Senator ALSTON —Mr President, I ask a supplementary question. I note that the minister says that the reason was that it was necessary for Conrad Black to achieve proper management control. If that is the case, why was it that the Prime Minister said absolutely nothing about the national interest criterion when asked the basis of the arrangement, but instead chose to talk in terms of, `But we want a commitment from you that the coverage will be balanced', and after the election, `I, on behalf of the government, made good on the commitment'? Why did the Prime Minister not say anything about those sorts of managerial factors, or is it really the truth that he got caught red-handed in Seattle?

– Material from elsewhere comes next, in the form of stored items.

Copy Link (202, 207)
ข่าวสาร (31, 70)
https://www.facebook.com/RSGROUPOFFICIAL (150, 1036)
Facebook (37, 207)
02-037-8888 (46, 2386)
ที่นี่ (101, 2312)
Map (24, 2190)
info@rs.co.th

Senator ROBERT RAY —No-one will ever know the record of conversation between the Prime Minister and Mr Black because we have two versions. Senator Alston's definition and his imputation as to what the word `balance' means is quite different from the Prime Minister's expressed view. Senator Alston and the Prime Minister have a different view, but Senator Alston approaches it from his political prejudice to read the worst possible connotation into it and then extends his case from that. It is based on a false assumption; therefore the question is meaningless.